In discussing our instant attachment to him with the social workers, they pointed out that, while it's a common phenomenom among adoptive parents, they have noticed it among the children, too. Children respond differently to the parents when they meet them, than they do to other adults. It certainly was the case with B. He warmed right up to us and was sitting in my lap within thirty minutes of our initial encounter.

We are blessed, and we revel in that blessing. We can't wait to get home and let his siblings bond with him, as well. Skype is no substitute for a face-to-face encounter.


  1. Happy happy tears here!!!!! Praise GOD!!!!

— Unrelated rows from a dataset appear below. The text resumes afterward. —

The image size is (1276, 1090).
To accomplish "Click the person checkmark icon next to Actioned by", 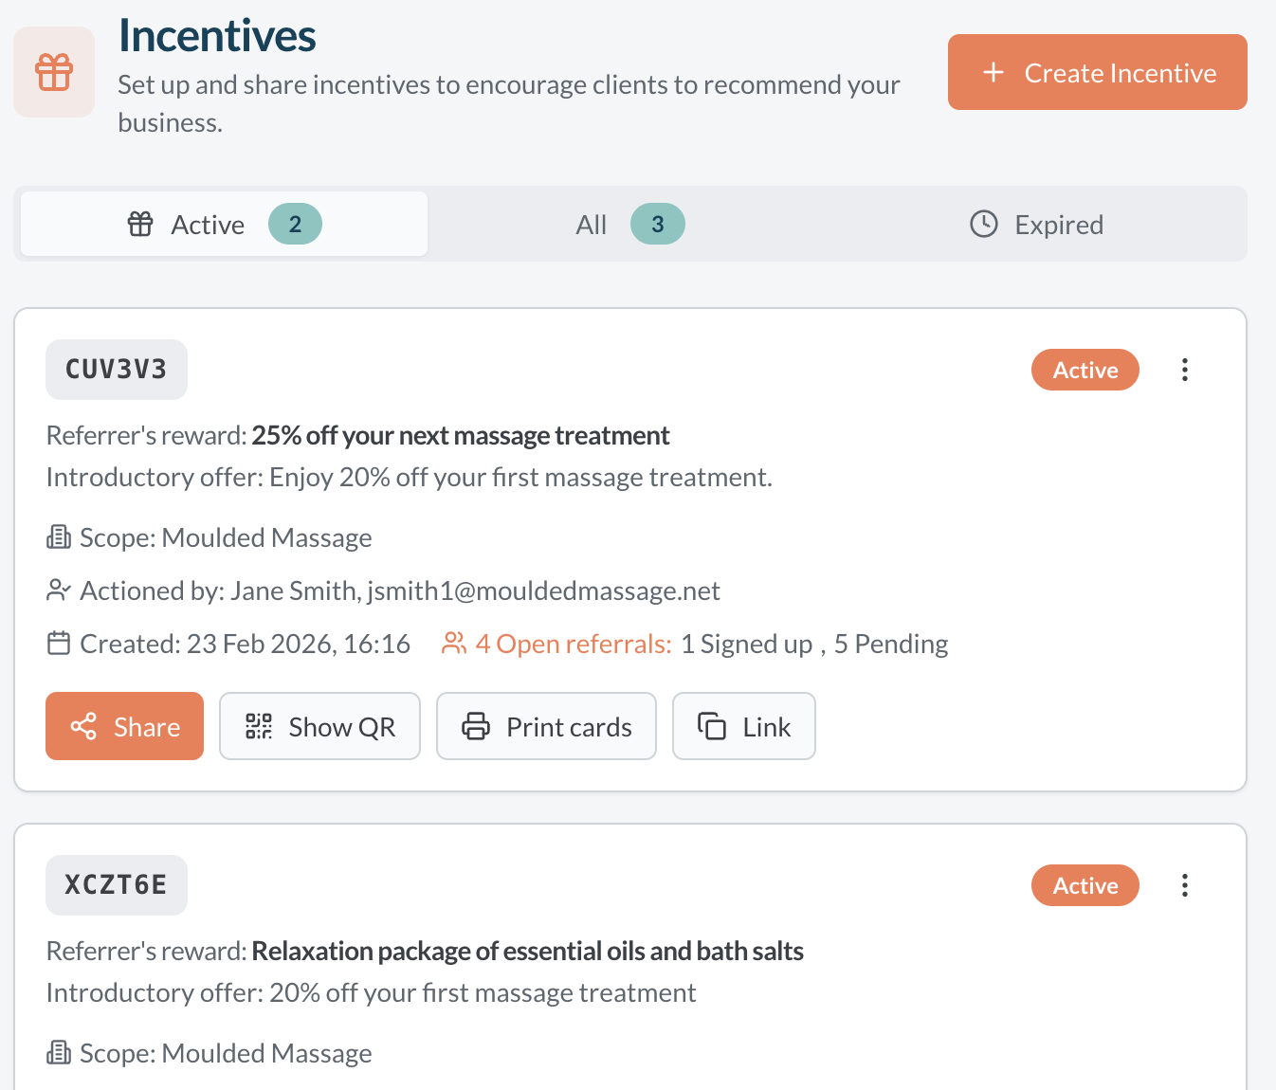I will (59, 590).
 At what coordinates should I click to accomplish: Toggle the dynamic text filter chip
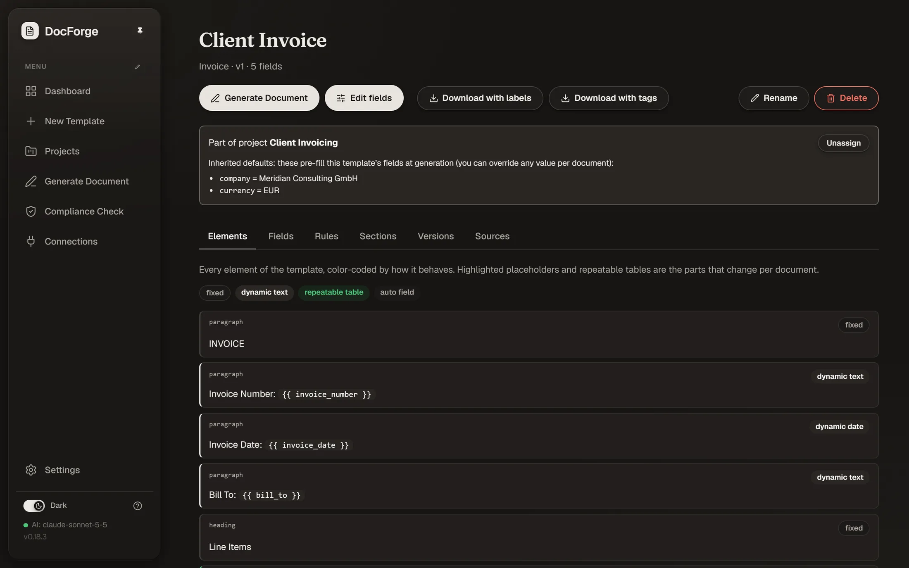(x=264, y=292)
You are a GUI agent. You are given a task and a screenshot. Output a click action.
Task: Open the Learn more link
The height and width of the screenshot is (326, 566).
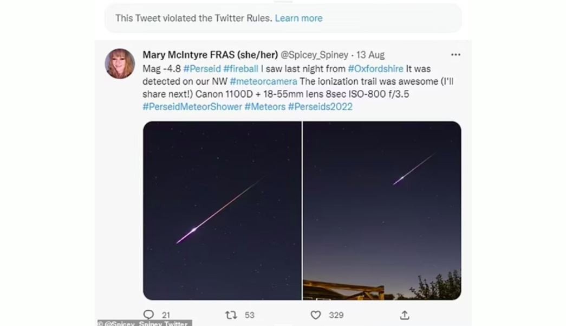tap(298, 18)
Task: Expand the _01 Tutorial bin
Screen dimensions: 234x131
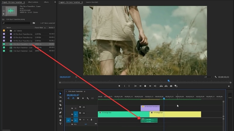Action: (x=8, y=31)
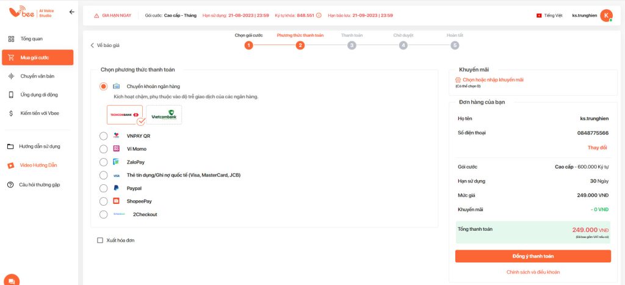Image resolution: width=625 pixels, height=285 pixels.
Task: Click step 1 Chọn gói cước
Action: (248, 45)
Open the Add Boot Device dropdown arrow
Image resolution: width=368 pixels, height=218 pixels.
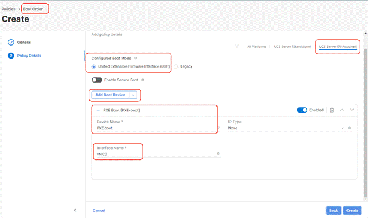click(133, 95)
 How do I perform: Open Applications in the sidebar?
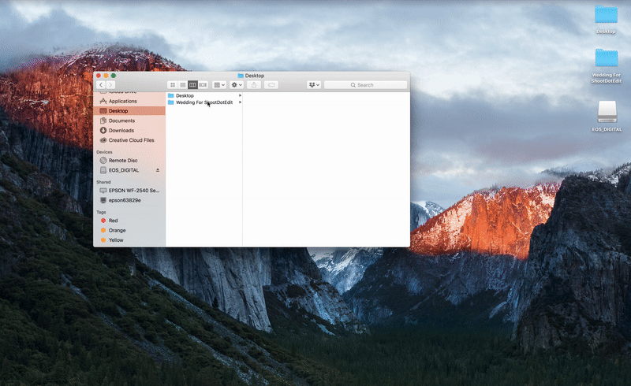click(x=122, y=101)
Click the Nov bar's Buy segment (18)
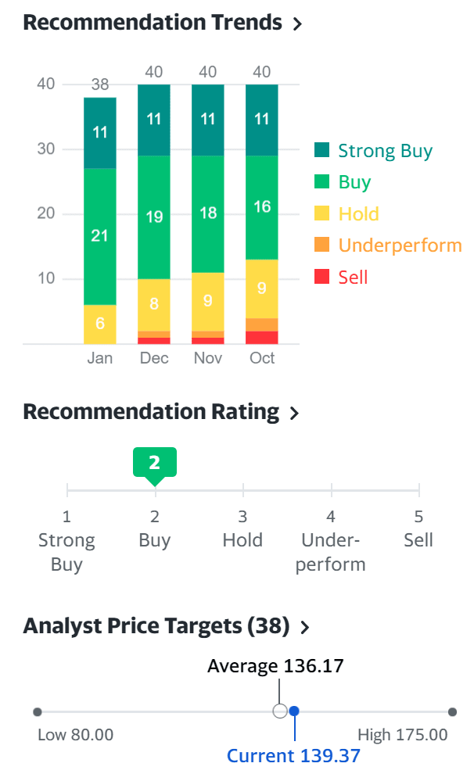The width and height of the screenshot is (474, 781). (208, 213)
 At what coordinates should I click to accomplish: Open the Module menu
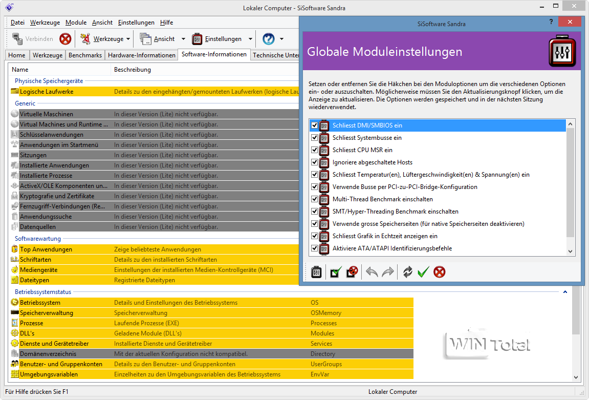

  2. That's just how it should be! :o)

  3. I've loved reading about your adoption. We're home 2 weeks with our little 3yo from Bulgaria. This is our 1st adoption too, but we have a large family and like you wrote, have adjusted to many new people over the years. It's so neat to relate to much of what you've written. I pray the rest of your trip goes smoothly and you'll be home soon!

  4. I am so happy for you that the mothering part is coming naturally... It did take me a while with Masha... I felt like the babysitter for a couple months. It wasn't that she and I didn't share a great deal of affection, and she bonded to me almost immediately... it was more because I did not know her likes, dislikes, or how to get her to do things or not. I am sure the language barrier had a lot to do with it. So, yeah, you are truly blessed!

  5. This is so fabulous - so much of what I read involves RAD, etc., it's comforting to know sometimes it just works.